The share of the GCC countries in India’s inward remittances has dropped in 2020-21 (FY21), reflecting the slower pace of migration and presence of Indian diaspora in informal sectors during the pandemic period, according to the Reserve Bank of India.
The GCC share of global remittance flow to India declined from more than 50 per cent in 2016-17 to about 30 per cent in 2020-21, the RBI study says.
Advanced Economies, particularly the US, the UK and Singapore, emerged as an important source country of remittances, accounting for 36 per cent of total remittances in 2020-21 amid the steady migration of skilled workers, as per the findings of RBI’s fifth round of Survey on Remittances.
The US surpassed the UAE as the top source country, accounting for 23 per cent of total remittances in 2020-21.
The RBI report underscores the World Bank’s report (2021), which cites an economic recovery in the United States as one of the major drivers of India’s remittances, as it accounts for almost 20 per cent of total remittances.
According to the World Bank, remittance flows to low and middle-income counties declined marginally to $540 billion in 2020, 1.6 per cent below the $548 billion in 2019.
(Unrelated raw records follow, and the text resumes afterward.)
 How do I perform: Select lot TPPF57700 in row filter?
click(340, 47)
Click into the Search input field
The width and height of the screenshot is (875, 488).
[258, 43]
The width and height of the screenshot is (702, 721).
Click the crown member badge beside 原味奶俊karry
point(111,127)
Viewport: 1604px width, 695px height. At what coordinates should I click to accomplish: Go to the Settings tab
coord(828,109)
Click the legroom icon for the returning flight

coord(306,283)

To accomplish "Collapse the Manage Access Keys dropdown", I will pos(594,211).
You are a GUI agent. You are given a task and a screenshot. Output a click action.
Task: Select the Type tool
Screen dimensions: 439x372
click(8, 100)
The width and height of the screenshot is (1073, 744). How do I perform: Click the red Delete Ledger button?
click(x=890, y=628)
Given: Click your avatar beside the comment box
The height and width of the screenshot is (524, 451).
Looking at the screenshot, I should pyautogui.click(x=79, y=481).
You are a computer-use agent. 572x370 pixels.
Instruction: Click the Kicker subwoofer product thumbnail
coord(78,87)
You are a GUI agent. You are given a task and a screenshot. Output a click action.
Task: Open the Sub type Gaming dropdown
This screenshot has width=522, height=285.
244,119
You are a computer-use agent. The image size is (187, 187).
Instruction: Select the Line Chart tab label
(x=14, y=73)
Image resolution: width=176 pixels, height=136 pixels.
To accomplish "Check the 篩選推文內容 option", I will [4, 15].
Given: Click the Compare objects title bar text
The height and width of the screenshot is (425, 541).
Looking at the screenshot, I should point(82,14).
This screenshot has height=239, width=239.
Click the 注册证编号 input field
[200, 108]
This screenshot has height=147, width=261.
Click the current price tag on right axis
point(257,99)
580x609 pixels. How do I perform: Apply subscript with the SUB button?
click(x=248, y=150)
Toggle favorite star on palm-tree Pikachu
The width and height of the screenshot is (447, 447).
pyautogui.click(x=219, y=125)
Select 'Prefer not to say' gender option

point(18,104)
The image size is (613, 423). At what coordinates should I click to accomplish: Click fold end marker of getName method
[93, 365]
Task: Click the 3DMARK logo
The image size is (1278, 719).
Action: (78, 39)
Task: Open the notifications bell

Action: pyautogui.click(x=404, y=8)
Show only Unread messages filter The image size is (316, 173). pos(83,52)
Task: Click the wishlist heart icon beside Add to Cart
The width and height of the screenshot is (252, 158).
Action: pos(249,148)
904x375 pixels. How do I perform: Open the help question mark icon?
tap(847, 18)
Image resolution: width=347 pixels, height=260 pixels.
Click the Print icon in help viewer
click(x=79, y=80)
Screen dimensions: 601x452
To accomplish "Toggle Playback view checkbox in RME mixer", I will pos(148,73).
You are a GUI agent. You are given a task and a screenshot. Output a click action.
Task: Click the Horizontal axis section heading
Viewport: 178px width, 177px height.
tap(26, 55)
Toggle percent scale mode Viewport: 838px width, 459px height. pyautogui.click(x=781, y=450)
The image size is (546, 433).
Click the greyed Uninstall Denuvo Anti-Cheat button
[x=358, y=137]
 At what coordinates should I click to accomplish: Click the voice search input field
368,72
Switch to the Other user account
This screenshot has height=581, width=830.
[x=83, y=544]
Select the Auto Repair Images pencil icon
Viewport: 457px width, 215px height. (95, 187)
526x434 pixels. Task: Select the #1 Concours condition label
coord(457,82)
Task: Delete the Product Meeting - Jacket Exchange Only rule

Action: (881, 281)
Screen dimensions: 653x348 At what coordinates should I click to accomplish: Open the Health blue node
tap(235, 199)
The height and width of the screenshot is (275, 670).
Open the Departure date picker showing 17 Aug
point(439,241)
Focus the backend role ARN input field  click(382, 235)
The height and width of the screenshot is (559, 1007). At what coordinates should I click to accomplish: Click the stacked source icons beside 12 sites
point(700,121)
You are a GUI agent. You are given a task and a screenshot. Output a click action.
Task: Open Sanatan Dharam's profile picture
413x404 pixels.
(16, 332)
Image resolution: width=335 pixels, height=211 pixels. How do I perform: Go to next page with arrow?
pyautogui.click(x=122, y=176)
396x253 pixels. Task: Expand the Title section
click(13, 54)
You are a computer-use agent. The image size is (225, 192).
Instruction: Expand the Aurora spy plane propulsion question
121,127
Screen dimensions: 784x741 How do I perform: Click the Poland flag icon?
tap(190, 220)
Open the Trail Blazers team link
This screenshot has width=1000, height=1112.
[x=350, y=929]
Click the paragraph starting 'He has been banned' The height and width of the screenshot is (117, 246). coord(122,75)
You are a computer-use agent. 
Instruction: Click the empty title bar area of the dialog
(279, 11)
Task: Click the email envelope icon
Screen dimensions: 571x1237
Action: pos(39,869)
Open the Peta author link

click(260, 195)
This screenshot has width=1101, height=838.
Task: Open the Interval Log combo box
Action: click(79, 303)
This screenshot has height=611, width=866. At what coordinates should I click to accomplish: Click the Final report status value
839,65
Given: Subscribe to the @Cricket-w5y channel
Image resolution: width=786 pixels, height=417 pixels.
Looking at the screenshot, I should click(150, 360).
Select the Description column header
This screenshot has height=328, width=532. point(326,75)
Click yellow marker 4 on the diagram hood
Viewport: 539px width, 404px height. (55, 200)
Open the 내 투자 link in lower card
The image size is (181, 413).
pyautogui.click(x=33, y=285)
India remained the top recipient country (with $89.4 billion inward remittances), accounting for 12 per cent of total global remittances, recording a marginal decline of 0.2 per cent in 2020 and a growth of 8 per cent in 2021.
RBI officials Soumasree Tewari and Ranjeeta Mishra noted in an article, “Headwinds of Covid-19 and India’s Inward Remittances,” that the share of the traditional remittance recipient states of Kerala, Tamil Nadu and Karnataka, which had strong dominance in the GCC region, has almost halved in 2020-21, accounting for only 25 per cent of total remittances since 2016-17, while Maharashtra has emerged as the top recipient state (with about 35 per cent of the total share in remittance receipts) surpassing Kerala (about 10 per cent).
“Apart from the host country dynamics, reducing wage differentials, changing occupational patterns in these states with increasing white-collar migrant workers to the GCC region and entry of low-wage semi-skilled workers from other states and Asian countries may have led to this compositional shift,” they argued.
On the other hand, migration from Uttar Pradesh, Bihar, Orissa, and West Bengal to the Gulf countries has increased in recent years. According to the Ministry of External Affairs data, more than 50 per cent of the approved emigration clearances for the GCC region in 2020 were for these states.
With the dominance of low-wage unskilled labourers, however, their share in remittances has remained significantly low while the share of Maharashtra and Delhi has increased significantly in 2020-21 to about 35 (from about 17 per cent in 2016-17) and about 8.0 per cent (from about 6.0 per cent), respectively, the RBI officials wrote.
Nevertheless, Maharashtra, being one of the worst affected states with the largest number of Covid-19 affected population and prolonged lockdown phases impacting the mobility of return migrants and economic and business operations, witnessed the sharpest decline in remittances (by 12.8 per cent) in 2020-21, the authors said.
The article also concludes that the majority of money transfers continue to be sent through private sector banks, followed by public sector banks, although foreign banks have seen a marginal increase in money transfers, particularly from Singapore.
“While India is the second cheapest market for receiving money transfers in the G20 after Mexico, the cost of certain transfer corridors has been consistently higher than others,” it said.
The trend in NRE (Non-Resident External) account, which is typically used for parking income from abroad by non-resident Indians in Rupees (INR), witnessed a sharp spike in the consecutive waves of the pandemic, according to the report.
For example, NRI deposits rose by $7.826 billion in the April-December 2020 period against $5.862 billion in the year-ago period.
Deposits in the NRE accounts increased significantly during this period as returning overseas migrants --- amidst layoffs and heightened uncertainty regarding their return and future employment prospects--- repatriated their savings into these accounts.
While overseas remittances for family maintenance, representing a major chunk of India’s inbound remittances, moderated with the loss of overseas employment opportunities, local withdrawals from non-resident rupee-denominated deposit accounts increased implying the drawdown of savings to tide through the crisis, the authors said.